- [Quellenauszug]
-------------------------
Liebe Friedensbewegte!

Otto Reger (in Mannheim)



- Es gilt das gesprochene Wort -



Es scheint, als wäre die Bundeswehr in MA nicht mehr vorhanden. Die frühere Ludwig-Frank-Kaserne existiert nicht mehr. Da, wo einst Soldaten untergebracht waren, leben heute Studentinnen und Studenten. Der ehemalige Nato-Bunker in MA-Feudenheim steht zwar nach wie vor, aber statt ihn mit immensem Aufwand abzureißen, wurde er saniert und ein Stockwerk oben draufgesetzt. Das Gelände um den Bunker dient nicht mehr dazu, den sog. Verteidigungsfall vorzubereiten, sondern wird jetzt durch Wohnhäuser und einen Bürokomplex sinnvoll genutzt. MA ist kein Einzelfall, auch in anderen Orten ist die Bundeswehr abgezogen und wurden Kasernen geschlossen. Und der Personalbestand der Bundeswehr wurde beträchtlich reduziert. Mit Blick auf die von uns geforderte Schließung der zahlreichen US-Kasernen in MA möchte ich hervorheben, dass es hier eine Menge Erkenntnisse gibt, die auch in MA genutzt werden können.
-------------------------
- [Gezeigte Datensätze]
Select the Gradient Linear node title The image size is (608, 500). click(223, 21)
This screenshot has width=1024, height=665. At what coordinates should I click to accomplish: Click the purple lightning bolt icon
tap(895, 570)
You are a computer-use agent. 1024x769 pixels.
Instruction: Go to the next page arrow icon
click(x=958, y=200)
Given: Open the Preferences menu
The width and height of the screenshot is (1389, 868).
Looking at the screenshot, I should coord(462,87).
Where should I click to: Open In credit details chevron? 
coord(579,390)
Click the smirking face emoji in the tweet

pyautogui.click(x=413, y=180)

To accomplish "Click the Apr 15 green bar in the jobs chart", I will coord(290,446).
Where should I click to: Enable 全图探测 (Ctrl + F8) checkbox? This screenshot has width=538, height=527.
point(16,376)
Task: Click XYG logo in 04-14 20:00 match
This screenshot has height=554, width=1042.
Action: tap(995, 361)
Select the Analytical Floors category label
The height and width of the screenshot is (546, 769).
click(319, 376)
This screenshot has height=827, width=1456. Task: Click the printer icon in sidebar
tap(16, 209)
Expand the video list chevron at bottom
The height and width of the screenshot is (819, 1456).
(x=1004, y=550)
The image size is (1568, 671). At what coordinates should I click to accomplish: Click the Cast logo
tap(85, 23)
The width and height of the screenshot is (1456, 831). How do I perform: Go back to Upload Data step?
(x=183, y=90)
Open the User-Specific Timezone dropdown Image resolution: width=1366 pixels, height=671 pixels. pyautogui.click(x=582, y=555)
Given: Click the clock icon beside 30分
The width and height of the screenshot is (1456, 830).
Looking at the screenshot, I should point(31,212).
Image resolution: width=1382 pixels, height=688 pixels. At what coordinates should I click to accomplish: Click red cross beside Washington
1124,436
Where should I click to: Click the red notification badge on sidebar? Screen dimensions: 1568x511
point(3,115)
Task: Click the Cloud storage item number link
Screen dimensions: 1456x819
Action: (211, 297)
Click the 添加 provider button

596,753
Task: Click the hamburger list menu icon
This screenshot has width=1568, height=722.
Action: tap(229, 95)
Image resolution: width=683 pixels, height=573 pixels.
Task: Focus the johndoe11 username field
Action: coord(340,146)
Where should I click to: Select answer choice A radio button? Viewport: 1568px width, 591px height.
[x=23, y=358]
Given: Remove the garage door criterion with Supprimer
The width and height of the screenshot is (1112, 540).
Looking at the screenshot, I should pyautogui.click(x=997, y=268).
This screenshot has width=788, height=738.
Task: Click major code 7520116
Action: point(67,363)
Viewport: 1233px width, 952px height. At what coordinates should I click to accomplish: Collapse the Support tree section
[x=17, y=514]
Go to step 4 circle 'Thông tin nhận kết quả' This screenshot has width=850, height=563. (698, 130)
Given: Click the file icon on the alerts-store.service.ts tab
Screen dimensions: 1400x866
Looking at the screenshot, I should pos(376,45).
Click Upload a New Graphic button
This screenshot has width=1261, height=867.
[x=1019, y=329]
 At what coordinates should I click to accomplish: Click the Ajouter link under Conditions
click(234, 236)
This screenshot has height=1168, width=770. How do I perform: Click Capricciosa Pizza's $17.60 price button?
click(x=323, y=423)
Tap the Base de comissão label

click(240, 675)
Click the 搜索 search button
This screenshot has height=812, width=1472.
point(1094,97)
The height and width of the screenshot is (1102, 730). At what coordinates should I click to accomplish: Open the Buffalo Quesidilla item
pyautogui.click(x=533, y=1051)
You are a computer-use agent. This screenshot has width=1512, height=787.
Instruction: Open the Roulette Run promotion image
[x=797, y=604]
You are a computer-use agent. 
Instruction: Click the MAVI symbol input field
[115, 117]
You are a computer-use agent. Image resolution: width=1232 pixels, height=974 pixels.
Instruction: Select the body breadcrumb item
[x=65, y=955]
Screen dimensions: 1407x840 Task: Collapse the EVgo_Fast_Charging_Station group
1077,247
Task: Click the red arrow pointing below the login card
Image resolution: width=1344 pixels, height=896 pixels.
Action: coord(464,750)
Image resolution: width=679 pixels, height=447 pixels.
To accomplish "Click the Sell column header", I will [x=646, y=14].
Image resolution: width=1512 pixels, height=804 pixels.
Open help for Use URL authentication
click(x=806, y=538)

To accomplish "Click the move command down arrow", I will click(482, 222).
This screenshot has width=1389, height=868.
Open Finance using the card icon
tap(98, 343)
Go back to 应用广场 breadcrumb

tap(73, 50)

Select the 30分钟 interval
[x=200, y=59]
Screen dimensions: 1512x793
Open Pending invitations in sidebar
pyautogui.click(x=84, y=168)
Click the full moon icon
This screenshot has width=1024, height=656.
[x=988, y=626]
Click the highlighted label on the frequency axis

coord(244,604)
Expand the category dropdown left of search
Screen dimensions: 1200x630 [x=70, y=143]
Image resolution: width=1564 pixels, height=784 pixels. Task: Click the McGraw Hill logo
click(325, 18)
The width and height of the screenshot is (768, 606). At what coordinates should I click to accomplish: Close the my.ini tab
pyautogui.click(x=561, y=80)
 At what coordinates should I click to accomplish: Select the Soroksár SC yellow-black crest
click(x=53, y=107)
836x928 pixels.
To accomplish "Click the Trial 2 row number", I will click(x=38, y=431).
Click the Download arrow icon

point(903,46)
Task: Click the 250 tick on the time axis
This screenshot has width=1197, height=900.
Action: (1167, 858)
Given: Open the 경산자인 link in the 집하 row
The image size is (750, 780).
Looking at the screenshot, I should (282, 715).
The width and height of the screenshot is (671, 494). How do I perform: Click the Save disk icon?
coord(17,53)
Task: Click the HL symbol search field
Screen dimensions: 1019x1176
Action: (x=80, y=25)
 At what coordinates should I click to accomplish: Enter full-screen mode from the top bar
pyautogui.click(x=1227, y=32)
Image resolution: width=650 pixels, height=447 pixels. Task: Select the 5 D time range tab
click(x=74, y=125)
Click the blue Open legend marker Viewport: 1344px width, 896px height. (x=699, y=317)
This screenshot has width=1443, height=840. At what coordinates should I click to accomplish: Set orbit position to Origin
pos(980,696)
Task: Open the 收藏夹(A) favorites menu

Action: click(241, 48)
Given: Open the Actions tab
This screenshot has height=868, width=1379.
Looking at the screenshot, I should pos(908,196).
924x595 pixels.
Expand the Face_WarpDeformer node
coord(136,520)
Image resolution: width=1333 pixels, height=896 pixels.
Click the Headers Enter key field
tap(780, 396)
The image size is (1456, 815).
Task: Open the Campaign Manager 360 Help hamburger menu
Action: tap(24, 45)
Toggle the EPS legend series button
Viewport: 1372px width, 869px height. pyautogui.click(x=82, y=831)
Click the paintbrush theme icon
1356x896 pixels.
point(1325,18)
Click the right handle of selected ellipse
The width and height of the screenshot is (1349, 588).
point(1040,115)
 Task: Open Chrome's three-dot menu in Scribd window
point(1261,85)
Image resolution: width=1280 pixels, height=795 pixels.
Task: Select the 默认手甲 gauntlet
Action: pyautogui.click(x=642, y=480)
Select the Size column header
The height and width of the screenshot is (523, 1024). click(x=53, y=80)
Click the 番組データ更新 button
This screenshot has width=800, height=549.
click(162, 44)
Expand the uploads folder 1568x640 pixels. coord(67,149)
-------------------------
- [Aufgabenstellung]
Fassen Sie im Redeauszug den Absatz, der mit „Es scheint, als wäre die Bundeswehr“ beginnt, als knappe Stichpunktliste zusammen. Die zentralen Fakten müssen erhalten bleiben.

- [Lösung]
- Die frühere Ludwig-Frank-Kaserne in MA existiert nicht mehr. Wo einst Soldaten untergebracht waren, leben heute Studentinnen und Studenten.
- Der ehemalige Nato-Bunker in MA-Feudenheim wurde nicht abgerissen. Er wurde saniert und um ein Stockwerk aufgestockt.
- Das Gelände um den Bunker dient nicht mehr der Vorbereitung des sog. Verteidigungsfalls. Es wird jetzt durch Wohnhäuser und einen Bürokomplex sinnvoll genutzt.
- MA ist kein Einzelfall: Auch in anderen Orten ist die Bundeswehr abgezogen, Kasernen wurden geschlossen und der Personalbestand beträchtlich reduziert.
- Aus diesen Vorgängen gibt es viele Erkenntnisse, die für die geforderte Schließung der zahlreichen US-Kasernen in MA genutzt werden können.